JSF was vulnerable to this attack; Thai and Juliano, the researchers that other HN users are trashing on this thread, also found that flaw as well. I have to assume it's been fixed by now.
Section 5.1 of this whitepaper[1] by Rizzo and Duong, that lists Ruby on Rails as one of the web frameworks vulnerable to this attack.
Granted, this paper was published in May, and I'm not a Rails guy, so it's quite possible this has been patched as well.
[1]http://usenix.org/events/woot10/tech/full_papers/Rizzo.pdf
What makes you make a comment like this? What evidence are you basing it on?
I have never worked on an ASP.NET-based site that relied upon cookies, encrypted or not, for anything. Even where the built-in forms authentication was used the username always had correlating server-side state that was triumphant.
So saying that you can modify cookies == a complete and utter non-issue for any site that followed any reasonable security practices.
You have it, right? You sound like you do.
Visual Studio Magazine [1].
I've enjoyed reading all your comments on this thread. You clearly know your stuff. Based upon what you've seen so far and what you know about the ASP.NET framework, do you see any way around this short of some patch from Microsoft?

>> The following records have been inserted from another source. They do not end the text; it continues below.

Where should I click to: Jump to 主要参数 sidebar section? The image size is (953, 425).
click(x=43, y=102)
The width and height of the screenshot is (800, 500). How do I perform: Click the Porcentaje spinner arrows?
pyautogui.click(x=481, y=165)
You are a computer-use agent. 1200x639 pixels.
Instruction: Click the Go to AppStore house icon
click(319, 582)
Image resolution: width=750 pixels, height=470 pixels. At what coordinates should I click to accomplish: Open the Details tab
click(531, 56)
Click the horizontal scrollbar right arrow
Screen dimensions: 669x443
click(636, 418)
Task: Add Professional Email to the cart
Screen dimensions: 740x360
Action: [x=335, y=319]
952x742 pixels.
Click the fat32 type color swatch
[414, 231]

[1] - http://visualstudiomagazine.com/articles/2010/09/14/aspnet-s...
The error message provides a small tidbit of information about how ASP.NET decrypts messages. With enough of these error messages it is possible to decrypt the message in its entirety.
What message? The cookie itself?
I agree, unless this attack completely crashes the .Net stack to allow privilege escalation or similar, it's complete hyperbole.
Whether you're right or your wrong (and I would tend to agree that storing sensitive information clientside --- or doing anything else that involves encryption --- isn't worth the risk), this isn't a productive point to make. These designs exist, and can be secure, but contain flaws that must be corrected, lest many tens of applications be susceptible to devastating attacks.
There are cases where having sensitive information in a cookie makes sense. In a web farm, for example. A session store that serves a farm of web servers is harder to set up and maintain than having clients send information back in a cookie. If it's properly encrypted, then this shouldn't be a problem. (Signed cookies are also good for this scenario, if it's okay for the data to be seen by others)
Am I wrong?
EDIT: Here's a good thread on how to ensure data on client cookies hasn't been tampered with: http://news.ycombinator.com/item?id=1687826
This allows the end user to decrypt their own "encrypted" cookie, not an attacker. At best, if the web app writers were stupid and put truly exploitable data in the cookie, they'd be effected.
It is horrible that MS missed this, but calling .NET broken is probably actionable libel.
It's not about figuring out what's in the client cookies - it's about forging cookies that the server completely trusts on account of the (broken) encryption.
The most significant new discovery is an universal Padding Oracle affecting every ASP.NET web application. In short, you can decrypt cookies, view states, form authentication tickets, membership password, user data, and anything else encrypted using the framework's API!
Even in cases where app logic will trip this approach up early (making hard assumptions about session vals having been initialized post-login and consequently failing fast, etc), the secrets are still captured.
http://al3x.net/2008/12/31/why-not-infosec.html
..the core point being,about how little attention genuine, path-breaking work gets, if security researchers DO NOT make an attempt to publicise it,quite radically.
These sure are not some random guys making a bold claim.. that work has been published in Usenix!